CBD alimentaire : la filière contre-attaque

Olivier F
21 May 2026

Un communiqué de presse du ministère de l’Agriculture rappelle l’interdiction des aliments à base de cannabinoïdes depuis le 15 mai. L’UPCBD, l’UIVEC et l’AFPC ont décidé de riposter avec un communiqué commun qui demande la suspension du plan de contrôle sous 48 heures. Si le ministère n’accède pas à leur demande, les organisations pourraient faire appel à la justice.


Le communiqué du ministère de l’agriculture

Le 20 mai 2026, le ministère de l’Agriculture,, de l’agro-alimentaire et de la souveraineté alimentaire a publié un communiqué qui rappelle sa position. Les produits alimentaires qui contiennent du CBD sont désormais illégaux et doivent par conséquent être retirés du marché. « Les autorités sanitaires rappellent que les denrées alimentaires incluant du cannabidiol dans leurs ingrédients ne sont pas autorisées à la vente par la réglementation européenne en raison de l’absence de preuve de leur innocuité et annoncent un renforcement des contrôles. Les consommateurs sont par ailleurs incités à la vigilance en raison de la hausse des signalements d’intoxications. »

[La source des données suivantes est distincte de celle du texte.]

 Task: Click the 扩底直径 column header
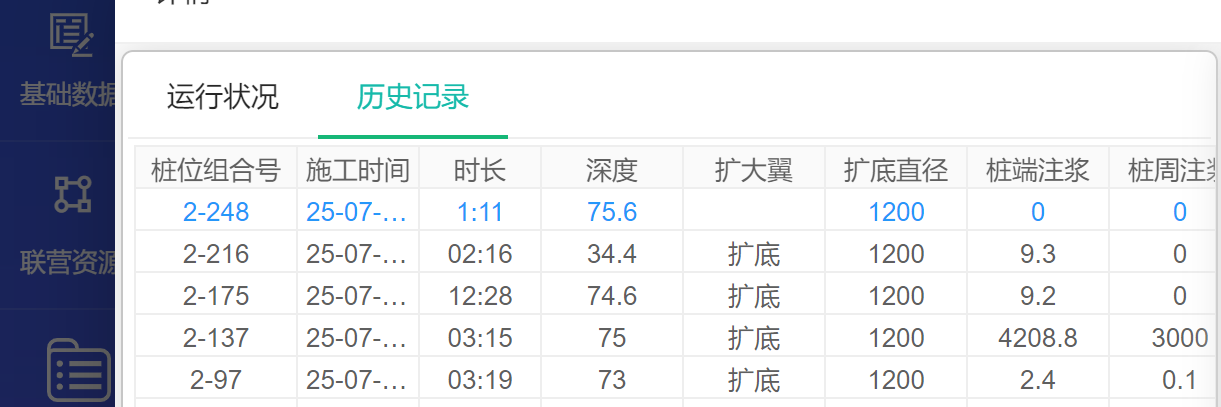point(895,170)
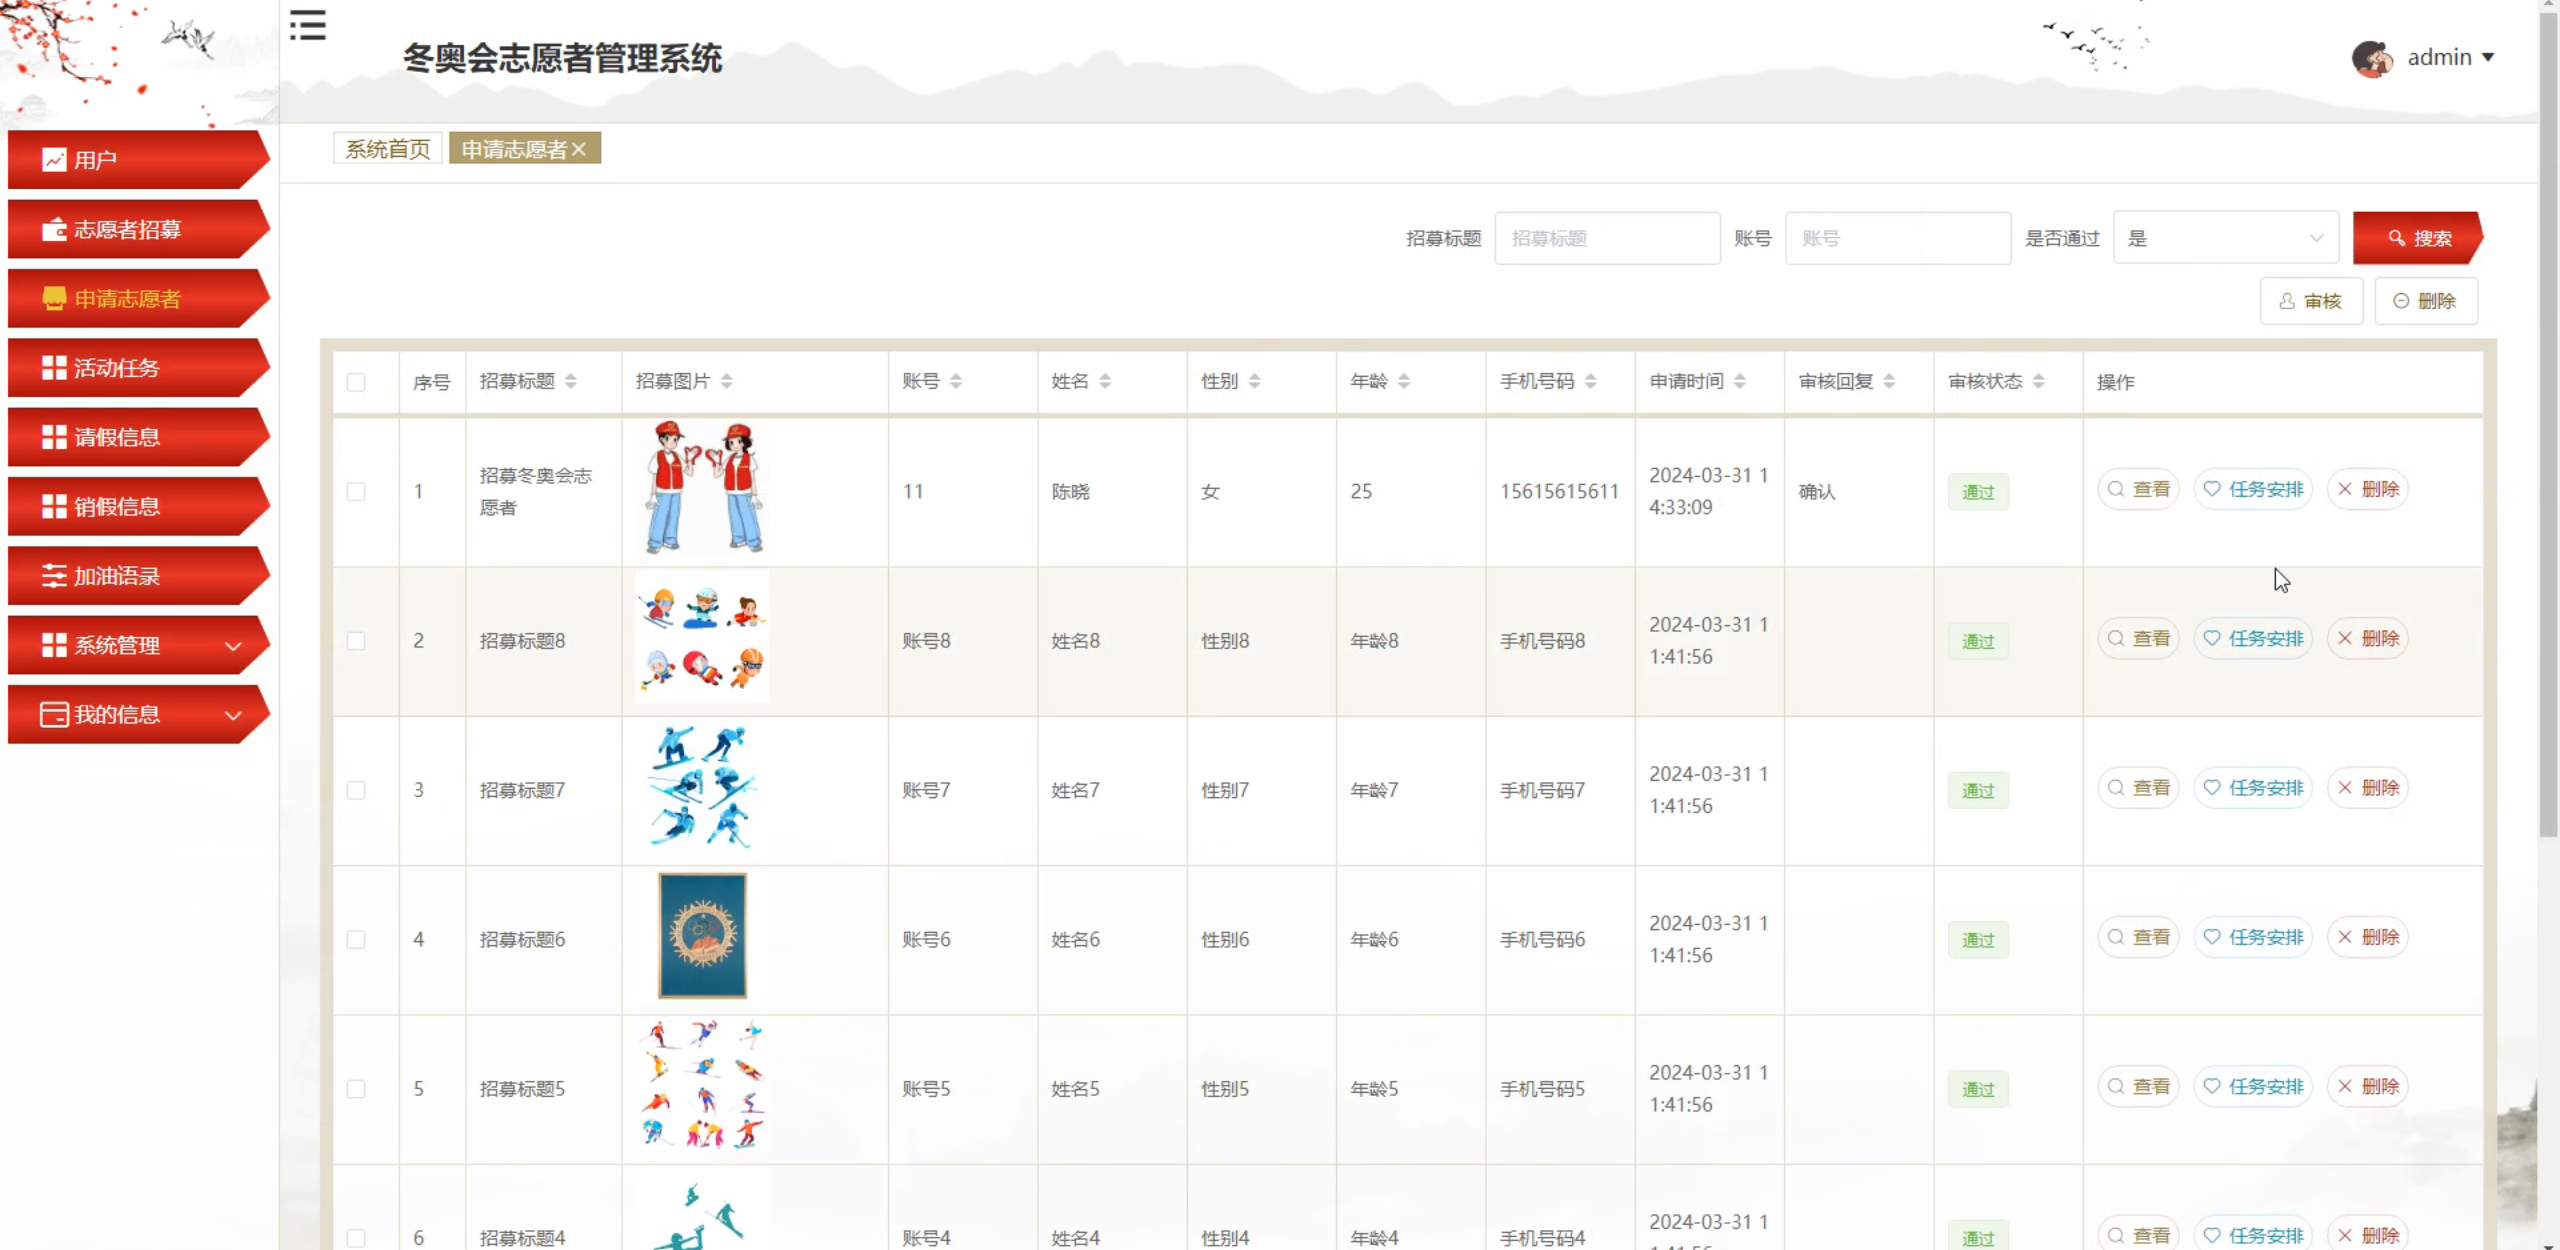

Selon le ministère de l’Agriculture, les denrées alimentaires qui contiennent du CBD ne sont pas autorisées par le règlement  de l’Union européenne sur la novel food. En juin 2022, l’Autorité européenne de sécurité des aliments (EFSA) a « conclu à l’impossibilité de statuer sur la sécurité du CBD en tant que nouvel aliment en raison de lacunes dans les données scientifiques disponibles et d'incertitudes concernant les dangers potentiels liés à sa consommation. »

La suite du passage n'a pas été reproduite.